▶ _Task to carry out_
Print this span of the material below exactly: the line with "Given: Click the experience", the line with "Enable Share my Internet connection toggle", and every line between them, but nothing else.

▶ _Extracted entries_
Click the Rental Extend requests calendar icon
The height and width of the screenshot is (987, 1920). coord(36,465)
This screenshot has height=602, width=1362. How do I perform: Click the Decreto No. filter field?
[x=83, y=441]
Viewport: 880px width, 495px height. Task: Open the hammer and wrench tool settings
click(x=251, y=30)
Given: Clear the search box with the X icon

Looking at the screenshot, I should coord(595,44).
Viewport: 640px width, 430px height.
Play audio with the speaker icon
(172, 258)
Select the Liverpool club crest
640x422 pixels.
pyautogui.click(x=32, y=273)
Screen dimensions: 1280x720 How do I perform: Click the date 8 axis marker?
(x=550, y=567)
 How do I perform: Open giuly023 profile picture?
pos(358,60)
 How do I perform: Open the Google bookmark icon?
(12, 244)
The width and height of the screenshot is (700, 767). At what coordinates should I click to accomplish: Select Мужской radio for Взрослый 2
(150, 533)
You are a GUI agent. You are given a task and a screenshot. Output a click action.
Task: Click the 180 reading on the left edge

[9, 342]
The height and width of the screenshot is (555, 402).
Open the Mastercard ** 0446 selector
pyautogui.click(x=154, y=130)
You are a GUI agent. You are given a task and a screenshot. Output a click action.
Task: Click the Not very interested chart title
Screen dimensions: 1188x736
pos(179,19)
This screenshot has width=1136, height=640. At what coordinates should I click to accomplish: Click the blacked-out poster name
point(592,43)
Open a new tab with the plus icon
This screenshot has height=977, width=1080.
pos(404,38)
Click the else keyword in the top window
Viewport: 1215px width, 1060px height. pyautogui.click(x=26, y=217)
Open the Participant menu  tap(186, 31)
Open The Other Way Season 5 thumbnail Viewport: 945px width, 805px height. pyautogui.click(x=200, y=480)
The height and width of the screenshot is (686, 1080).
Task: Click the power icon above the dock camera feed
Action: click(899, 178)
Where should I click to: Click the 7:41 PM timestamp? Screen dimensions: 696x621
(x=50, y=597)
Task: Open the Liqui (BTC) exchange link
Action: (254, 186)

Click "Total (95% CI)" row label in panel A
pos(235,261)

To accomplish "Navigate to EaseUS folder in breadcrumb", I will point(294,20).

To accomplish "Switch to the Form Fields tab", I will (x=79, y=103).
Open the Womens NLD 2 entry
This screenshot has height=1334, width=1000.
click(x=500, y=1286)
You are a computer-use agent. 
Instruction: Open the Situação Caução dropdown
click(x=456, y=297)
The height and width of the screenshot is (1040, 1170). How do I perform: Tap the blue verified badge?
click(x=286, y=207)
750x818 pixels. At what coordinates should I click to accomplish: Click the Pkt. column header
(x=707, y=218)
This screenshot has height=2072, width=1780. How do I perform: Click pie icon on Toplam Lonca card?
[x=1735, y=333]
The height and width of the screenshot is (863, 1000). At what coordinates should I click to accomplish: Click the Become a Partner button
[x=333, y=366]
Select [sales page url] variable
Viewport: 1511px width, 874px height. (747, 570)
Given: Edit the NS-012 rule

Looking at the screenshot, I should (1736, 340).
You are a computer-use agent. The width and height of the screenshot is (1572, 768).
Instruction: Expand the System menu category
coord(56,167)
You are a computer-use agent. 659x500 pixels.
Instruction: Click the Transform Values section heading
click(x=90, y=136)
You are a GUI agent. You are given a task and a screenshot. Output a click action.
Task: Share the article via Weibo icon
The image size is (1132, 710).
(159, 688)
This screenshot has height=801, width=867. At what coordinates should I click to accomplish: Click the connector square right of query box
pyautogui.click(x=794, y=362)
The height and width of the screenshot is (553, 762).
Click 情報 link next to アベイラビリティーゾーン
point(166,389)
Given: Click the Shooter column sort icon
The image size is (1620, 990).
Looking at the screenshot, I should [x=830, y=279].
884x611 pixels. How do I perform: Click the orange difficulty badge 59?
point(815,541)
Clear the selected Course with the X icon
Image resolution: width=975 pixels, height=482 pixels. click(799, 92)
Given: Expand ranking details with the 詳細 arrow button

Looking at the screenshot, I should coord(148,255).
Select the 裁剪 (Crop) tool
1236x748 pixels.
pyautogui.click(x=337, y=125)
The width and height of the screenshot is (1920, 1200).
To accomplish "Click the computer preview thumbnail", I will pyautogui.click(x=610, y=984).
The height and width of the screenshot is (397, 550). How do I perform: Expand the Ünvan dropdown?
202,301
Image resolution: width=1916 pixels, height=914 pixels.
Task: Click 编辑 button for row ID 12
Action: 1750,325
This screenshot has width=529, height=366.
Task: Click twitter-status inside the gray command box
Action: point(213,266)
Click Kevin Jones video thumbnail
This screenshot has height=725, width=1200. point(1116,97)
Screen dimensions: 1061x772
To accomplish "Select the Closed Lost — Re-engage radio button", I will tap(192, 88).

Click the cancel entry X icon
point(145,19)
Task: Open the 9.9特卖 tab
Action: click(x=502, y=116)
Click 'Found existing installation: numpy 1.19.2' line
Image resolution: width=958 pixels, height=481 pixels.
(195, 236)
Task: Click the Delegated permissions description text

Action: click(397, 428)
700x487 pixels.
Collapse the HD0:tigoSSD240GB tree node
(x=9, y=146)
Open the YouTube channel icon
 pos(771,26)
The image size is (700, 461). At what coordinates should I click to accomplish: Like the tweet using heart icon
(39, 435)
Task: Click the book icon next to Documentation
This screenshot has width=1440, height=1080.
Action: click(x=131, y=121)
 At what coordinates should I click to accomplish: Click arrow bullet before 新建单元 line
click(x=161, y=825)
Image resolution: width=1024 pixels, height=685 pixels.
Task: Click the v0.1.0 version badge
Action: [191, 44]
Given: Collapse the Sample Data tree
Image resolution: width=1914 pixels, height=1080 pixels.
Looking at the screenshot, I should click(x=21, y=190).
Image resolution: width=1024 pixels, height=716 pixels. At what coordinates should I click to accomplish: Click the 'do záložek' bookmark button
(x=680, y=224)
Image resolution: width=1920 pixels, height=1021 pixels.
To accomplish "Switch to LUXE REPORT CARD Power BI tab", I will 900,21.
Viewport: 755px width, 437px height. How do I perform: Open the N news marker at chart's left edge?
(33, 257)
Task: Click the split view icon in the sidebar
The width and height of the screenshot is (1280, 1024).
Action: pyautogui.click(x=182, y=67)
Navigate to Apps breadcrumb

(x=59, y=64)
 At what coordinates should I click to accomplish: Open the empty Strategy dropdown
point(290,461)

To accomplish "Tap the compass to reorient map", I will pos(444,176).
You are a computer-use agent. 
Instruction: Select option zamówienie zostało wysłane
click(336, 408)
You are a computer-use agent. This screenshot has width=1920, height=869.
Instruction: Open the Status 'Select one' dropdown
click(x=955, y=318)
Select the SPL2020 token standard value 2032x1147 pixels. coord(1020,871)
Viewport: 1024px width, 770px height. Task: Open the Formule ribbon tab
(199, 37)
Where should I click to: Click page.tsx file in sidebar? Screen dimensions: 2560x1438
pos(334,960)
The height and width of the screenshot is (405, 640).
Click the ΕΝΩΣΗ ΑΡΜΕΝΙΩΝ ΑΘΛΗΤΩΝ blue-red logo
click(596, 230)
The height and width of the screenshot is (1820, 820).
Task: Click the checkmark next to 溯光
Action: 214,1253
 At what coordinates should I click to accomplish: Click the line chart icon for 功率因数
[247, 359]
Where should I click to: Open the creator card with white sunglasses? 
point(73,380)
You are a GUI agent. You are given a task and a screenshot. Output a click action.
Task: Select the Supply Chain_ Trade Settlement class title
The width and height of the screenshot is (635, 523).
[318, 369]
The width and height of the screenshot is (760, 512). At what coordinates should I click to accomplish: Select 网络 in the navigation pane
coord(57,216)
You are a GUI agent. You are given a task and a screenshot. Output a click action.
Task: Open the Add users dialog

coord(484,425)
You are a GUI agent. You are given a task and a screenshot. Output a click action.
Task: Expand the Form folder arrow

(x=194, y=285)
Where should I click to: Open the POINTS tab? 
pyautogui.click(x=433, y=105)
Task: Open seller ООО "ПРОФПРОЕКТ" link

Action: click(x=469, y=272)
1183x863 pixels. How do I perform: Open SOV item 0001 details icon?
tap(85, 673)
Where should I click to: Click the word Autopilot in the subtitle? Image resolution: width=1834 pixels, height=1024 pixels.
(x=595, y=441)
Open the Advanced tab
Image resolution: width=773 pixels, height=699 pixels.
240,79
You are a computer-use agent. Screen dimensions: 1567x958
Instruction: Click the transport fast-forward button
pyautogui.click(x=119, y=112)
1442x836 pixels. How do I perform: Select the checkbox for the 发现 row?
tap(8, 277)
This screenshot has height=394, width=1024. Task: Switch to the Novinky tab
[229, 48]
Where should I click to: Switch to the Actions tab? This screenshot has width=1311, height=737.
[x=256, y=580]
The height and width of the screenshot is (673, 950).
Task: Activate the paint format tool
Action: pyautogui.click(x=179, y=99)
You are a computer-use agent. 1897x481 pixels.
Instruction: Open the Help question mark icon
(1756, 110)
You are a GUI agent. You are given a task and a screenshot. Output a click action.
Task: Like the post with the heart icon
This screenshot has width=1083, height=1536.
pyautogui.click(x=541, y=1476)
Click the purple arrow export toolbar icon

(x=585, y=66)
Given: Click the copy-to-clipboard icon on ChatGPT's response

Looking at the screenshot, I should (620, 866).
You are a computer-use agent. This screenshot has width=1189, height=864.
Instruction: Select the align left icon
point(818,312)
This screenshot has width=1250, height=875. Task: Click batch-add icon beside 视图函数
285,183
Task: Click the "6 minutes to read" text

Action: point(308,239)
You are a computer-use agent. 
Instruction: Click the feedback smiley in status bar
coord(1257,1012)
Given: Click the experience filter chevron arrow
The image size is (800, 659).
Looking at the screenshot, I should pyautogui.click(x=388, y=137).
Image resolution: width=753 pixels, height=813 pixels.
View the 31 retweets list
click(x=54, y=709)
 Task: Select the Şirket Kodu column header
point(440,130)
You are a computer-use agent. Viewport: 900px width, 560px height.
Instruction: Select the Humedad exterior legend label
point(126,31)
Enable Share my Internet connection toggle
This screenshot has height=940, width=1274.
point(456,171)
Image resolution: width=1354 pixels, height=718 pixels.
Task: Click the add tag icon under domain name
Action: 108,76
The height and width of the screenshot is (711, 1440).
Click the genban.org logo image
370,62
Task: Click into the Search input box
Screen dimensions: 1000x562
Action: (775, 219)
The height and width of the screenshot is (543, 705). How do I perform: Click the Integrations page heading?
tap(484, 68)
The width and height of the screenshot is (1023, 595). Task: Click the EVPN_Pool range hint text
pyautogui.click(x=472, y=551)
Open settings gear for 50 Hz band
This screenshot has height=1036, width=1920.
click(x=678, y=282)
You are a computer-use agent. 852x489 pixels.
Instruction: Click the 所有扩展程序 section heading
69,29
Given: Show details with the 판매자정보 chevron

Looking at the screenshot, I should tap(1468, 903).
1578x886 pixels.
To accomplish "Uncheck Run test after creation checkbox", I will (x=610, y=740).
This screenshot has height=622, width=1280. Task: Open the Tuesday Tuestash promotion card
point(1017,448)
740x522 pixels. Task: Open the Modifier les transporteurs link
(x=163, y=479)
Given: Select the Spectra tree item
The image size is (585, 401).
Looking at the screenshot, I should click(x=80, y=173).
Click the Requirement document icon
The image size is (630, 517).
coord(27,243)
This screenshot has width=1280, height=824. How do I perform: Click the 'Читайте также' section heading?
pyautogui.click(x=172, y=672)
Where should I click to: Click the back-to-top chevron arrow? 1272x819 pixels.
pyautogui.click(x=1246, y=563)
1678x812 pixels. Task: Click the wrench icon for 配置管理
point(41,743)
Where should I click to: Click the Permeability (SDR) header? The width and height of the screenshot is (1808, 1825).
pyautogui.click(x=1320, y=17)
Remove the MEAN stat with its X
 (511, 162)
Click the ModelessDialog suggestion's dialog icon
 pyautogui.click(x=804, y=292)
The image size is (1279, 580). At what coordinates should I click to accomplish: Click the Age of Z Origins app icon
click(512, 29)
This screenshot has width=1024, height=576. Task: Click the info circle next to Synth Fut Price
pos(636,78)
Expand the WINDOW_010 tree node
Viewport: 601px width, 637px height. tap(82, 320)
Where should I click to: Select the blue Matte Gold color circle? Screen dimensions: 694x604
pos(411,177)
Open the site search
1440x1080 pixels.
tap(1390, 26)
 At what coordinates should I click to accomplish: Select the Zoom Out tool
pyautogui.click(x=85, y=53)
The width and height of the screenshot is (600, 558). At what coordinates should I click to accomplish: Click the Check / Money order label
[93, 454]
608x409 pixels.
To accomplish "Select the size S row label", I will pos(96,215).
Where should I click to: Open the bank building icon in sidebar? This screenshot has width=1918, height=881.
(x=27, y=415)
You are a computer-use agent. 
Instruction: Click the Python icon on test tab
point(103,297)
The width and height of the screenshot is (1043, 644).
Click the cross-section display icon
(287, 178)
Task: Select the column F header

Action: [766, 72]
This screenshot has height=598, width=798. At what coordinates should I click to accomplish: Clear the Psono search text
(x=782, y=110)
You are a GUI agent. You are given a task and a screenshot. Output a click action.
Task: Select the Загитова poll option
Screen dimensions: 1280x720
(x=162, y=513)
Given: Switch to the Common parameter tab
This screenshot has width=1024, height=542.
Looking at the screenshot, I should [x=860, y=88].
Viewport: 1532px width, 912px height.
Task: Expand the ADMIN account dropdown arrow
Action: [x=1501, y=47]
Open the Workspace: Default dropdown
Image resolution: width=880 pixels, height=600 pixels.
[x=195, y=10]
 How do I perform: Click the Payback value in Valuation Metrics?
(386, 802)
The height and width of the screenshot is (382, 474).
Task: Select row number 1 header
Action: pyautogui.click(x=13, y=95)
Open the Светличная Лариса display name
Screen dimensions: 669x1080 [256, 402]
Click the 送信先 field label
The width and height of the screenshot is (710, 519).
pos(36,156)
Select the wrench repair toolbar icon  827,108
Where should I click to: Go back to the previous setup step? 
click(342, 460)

▶ _Answer section_
Given: Click the experience filter chevron arrow
The image size is (800, 659).
Looking at the screenshot, I should pyautogui.click(x=388, y=137).
Image resolution: width=753 pixels, height=813 pixels.
View the 31 retweets list
click(x=54, y=709)
 Task: Select the Şirket Kodu column header
point(440,130)
You are a computer-use agent. Viewport: 900px width, 560px height.
Instruction: Select the Humedad exterior legend label
point(126,31)
Enable Share my Internet connection toggle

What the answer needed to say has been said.